Bottom: San Francisco today (photo by Todd Quam)

I am specifically interested in city-to-city exchanges, as opposed to nation-to-nation, or university-to-university. These others are important and have often been very successful. But the post disaster reconstruction of Port-au-Prince—and if I may be optimistic—its increased resiliency (through reformative recovery) will require strong leadership at the municipal (city) level. Building codes are often developed at the national or state level (this is the case in Haiti and the US for instance), but are enforced by city officials (also the case in Haiti and the US). The city manages new construction permits, roads and infrastructure planning etc. Hence “resiliency planning” is fundamentally implemented by cities (if at all). This is why such city-to-city partnership would be potentially so valuable.

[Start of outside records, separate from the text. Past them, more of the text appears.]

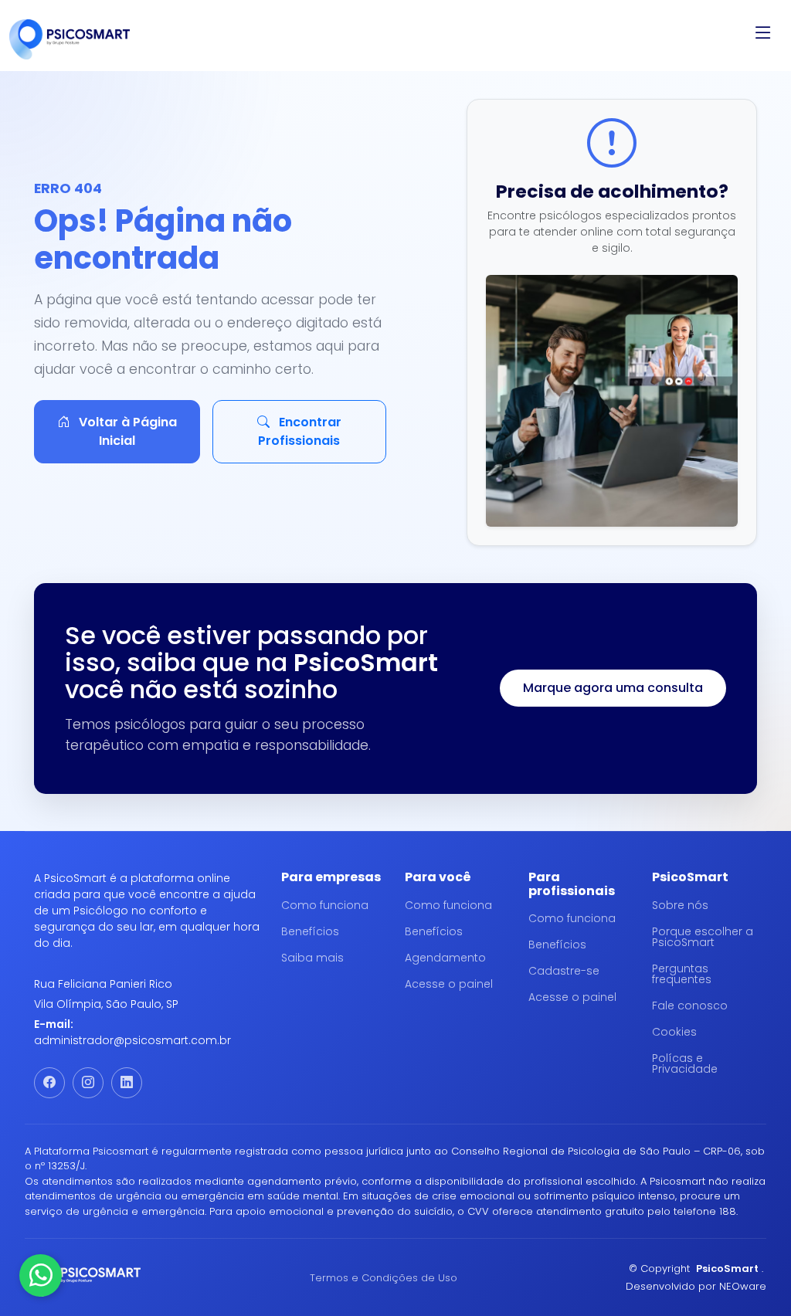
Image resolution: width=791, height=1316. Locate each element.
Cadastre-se (563, 970)
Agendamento (445, 957)
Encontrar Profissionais (299, 431)
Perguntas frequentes (681, 974)
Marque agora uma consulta (613, 688)
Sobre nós (680, 905)
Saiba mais (312, 957)
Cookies (674, 1031)
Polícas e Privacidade (685, 1063)
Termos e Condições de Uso (383, 1277)
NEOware (742, 1286)
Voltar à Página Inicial (126, 431)
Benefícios (310, 931)
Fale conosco (690, 1005)
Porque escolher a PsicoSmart (702, 937)
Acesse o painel (449, 984)
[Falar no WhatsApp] (40, 1275)
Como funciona (324, 905)
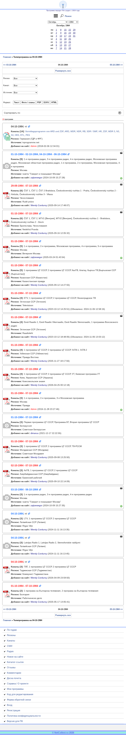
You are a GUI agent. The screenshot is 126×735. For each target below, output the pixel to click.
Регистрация (13, 710)
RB (84, 131)
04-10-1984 (17, 513)
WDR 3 (111, 131)
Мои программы (15, 689)
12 (61, 42)
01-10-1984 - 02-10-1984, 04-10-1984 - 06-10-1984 (39, 154)
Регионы (11, 635)
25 (70, 39)
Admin (34, 146)
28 (70, 48)
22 (70, 30)
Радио (10, 651)
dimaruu (35, 433)
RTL (22, 135)
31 (74, 36)
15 (65, 30)
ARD (67, 131)
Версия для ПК (15, 721)
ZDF (105, 131)
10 (61, 36)
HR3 (17, 135)
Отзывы (11, 667)
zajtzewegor (36, 177)
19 (65, 42)
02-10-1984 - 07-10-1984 (24, 465)
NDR (79, 131)
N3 (117, 131)
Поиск (68, 16)
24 (70, 36)
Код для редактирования (20, 694)
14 (61, 48)
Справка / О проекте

It should be noted that the metropolitan “Port-au-Prince” is comprised of a collection of municipalities (Port-au-Prince, Carrefour, Cité Soleil, Croix-des-Bouquets, Delmas, Kenscoff, Pétion-Ville and Tabarre). So the municipal governance and resiliency planning of this seamless urban extent is very complex. But so here again, the parallels with the San Francisco “Bay Area” (comprised of several cities) reinforce the idea of a partnership for resilience.

SF_PaP_city_Hall

Haitian Presidential Palace following the 2010 earthquake (left) and San Francisco City Hall following the 1906 earthquake (right).

Coincidentally, a couple of days ago the mayors of San Francisco, Oakland, Berkeley and Alameda met for a two-day “agenda-setting workshop” to discuss there collective resilience and how to improve it (as they are among the first 33 cities chosen as part of the Rockefeller Foundation’s Resilient Cities challenge). Perhaps the newly appointed “chief resilience officers” of these four Bay Area cities will be interested in serving a further role: starting a dialogue with Port-au-Prince.